[Exercise data Boundary: Start]
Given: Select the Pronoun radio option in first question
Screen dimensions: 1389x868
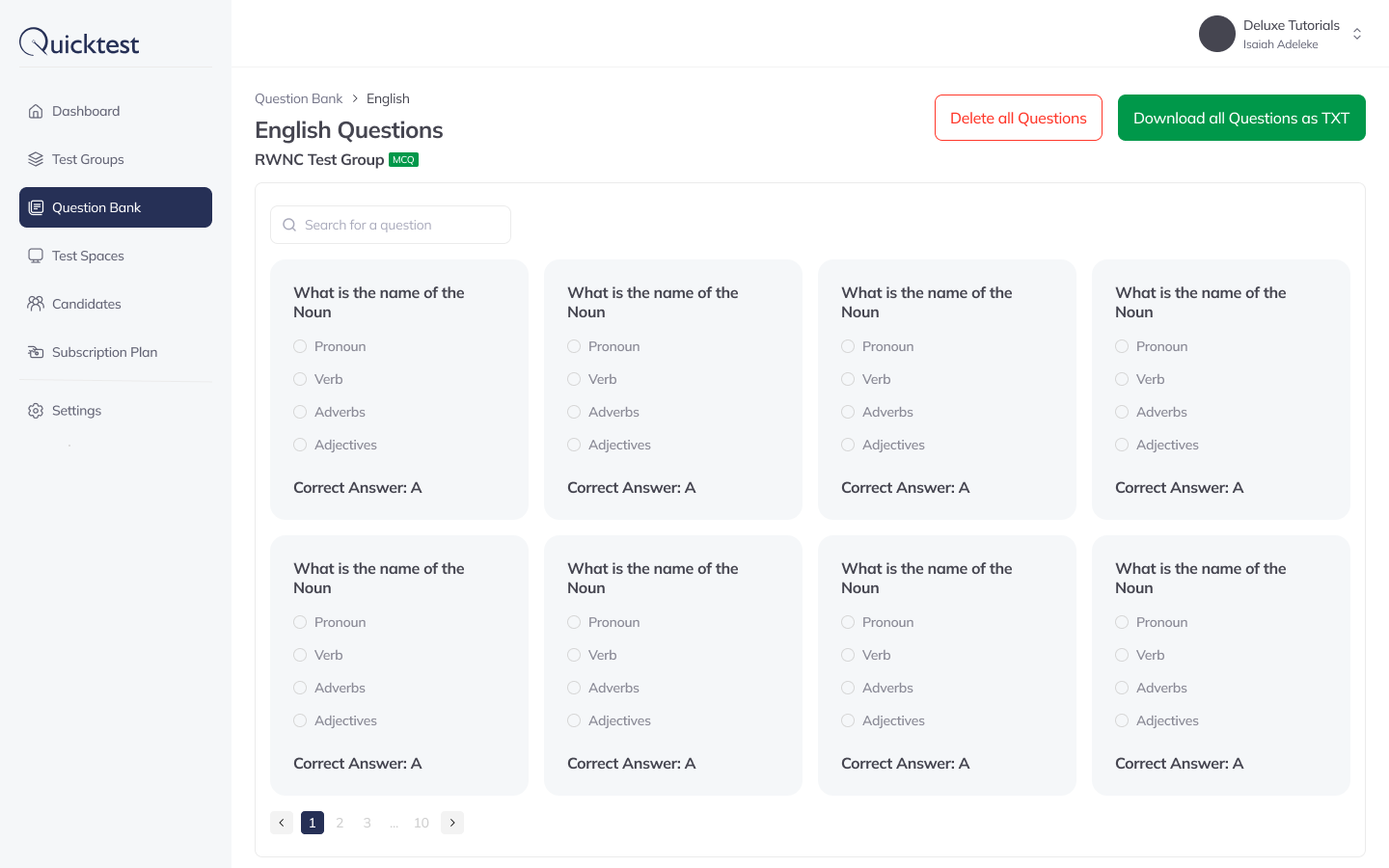Looking at the screenshot, I should 300,345.
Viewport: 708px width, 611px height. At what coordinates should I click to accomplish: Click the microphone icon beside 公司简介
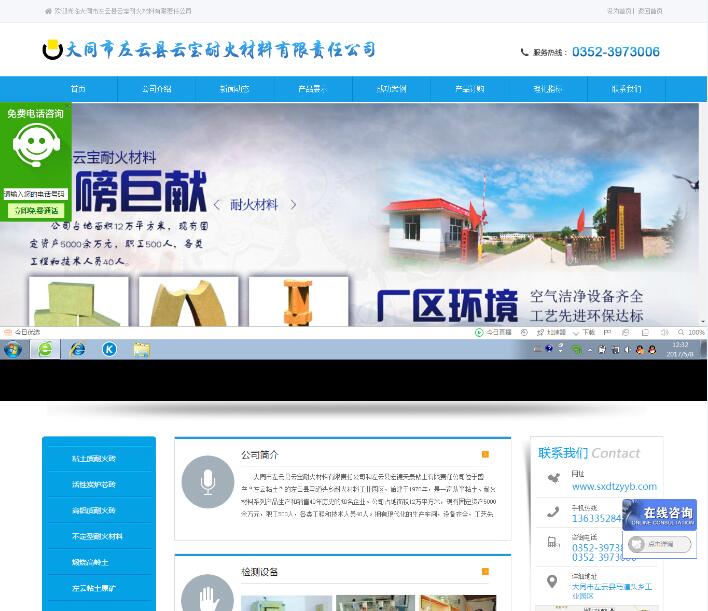pos(207,482)
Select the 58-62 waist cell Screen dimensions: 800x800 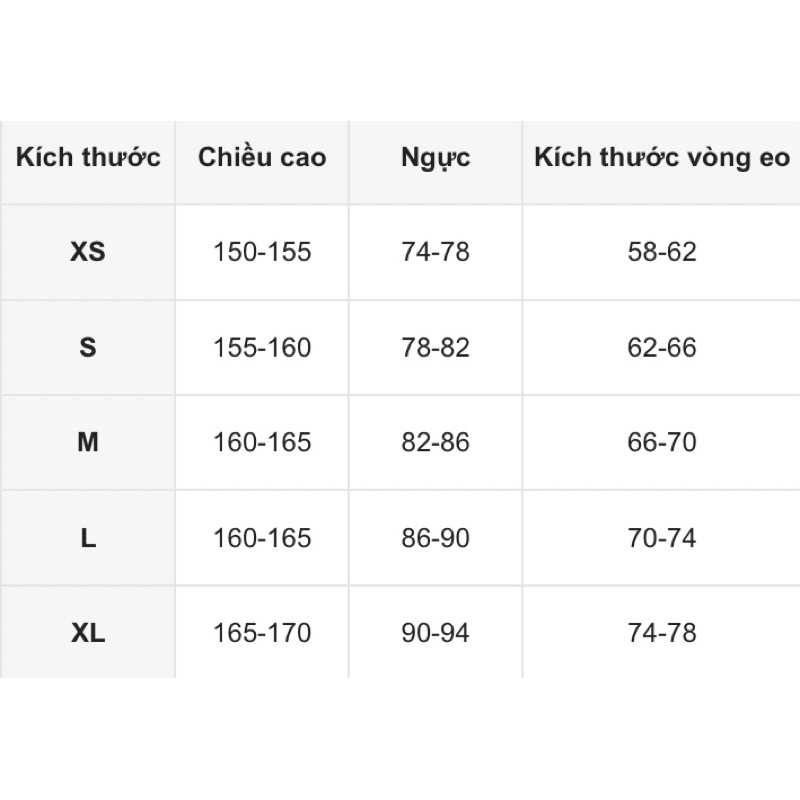pyautogui.click(x=662, y=252)
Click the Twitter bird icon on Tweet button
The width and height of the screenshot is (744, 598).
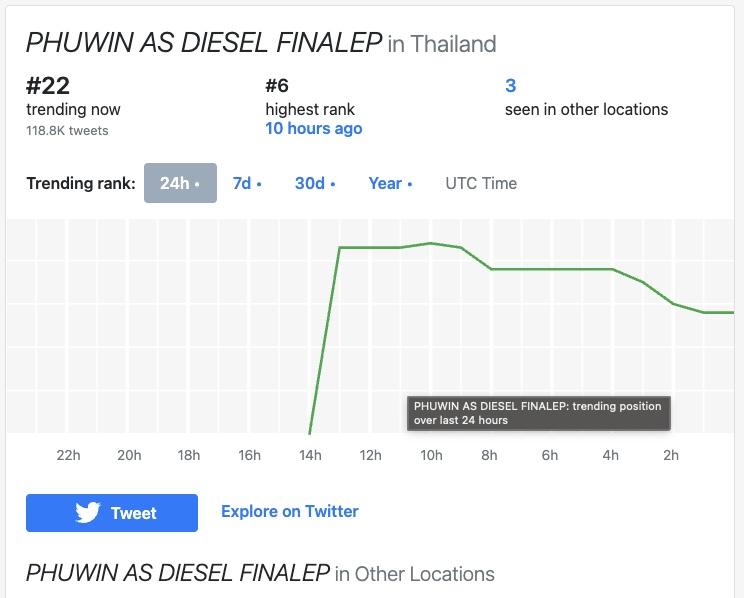tap(88, 513)
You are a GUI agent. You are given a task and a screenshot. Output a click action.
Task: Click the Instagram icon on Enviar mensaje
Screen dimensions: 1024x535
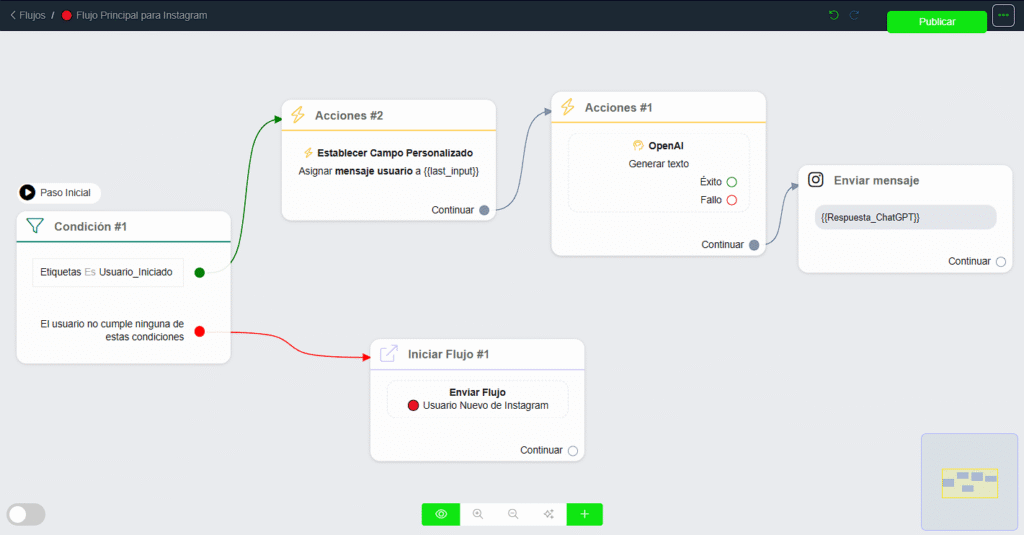tap(816, 180)
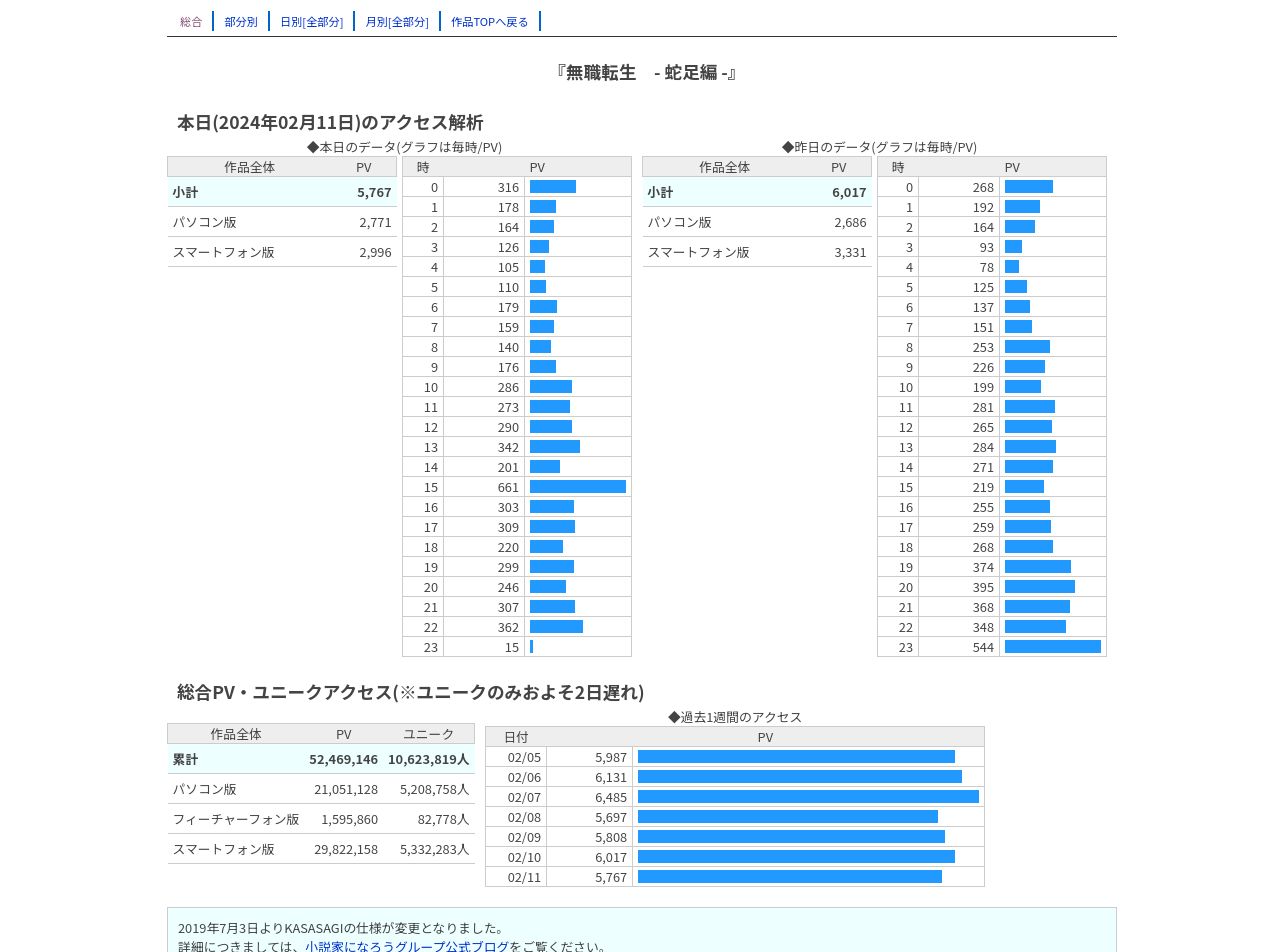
[Exercise data Boundary: End]
Instructions to follow: Output the line that contains "Click the Twitter bird icon on Tweet button" and every subsequent line through the end of the entries, exactly as given, without pictures.

Solved problem:
Click the Twitter bird icon on Tweet button
The width and height of the screenshot is (744, 598).
tap(88, 513)
You are a GUI agent. You are given a task and a screenshot. Output a click action.
Task: Click the Instagram icon on Enviar mensaje
Screen dimensions: 1024x535
tap(816, 180)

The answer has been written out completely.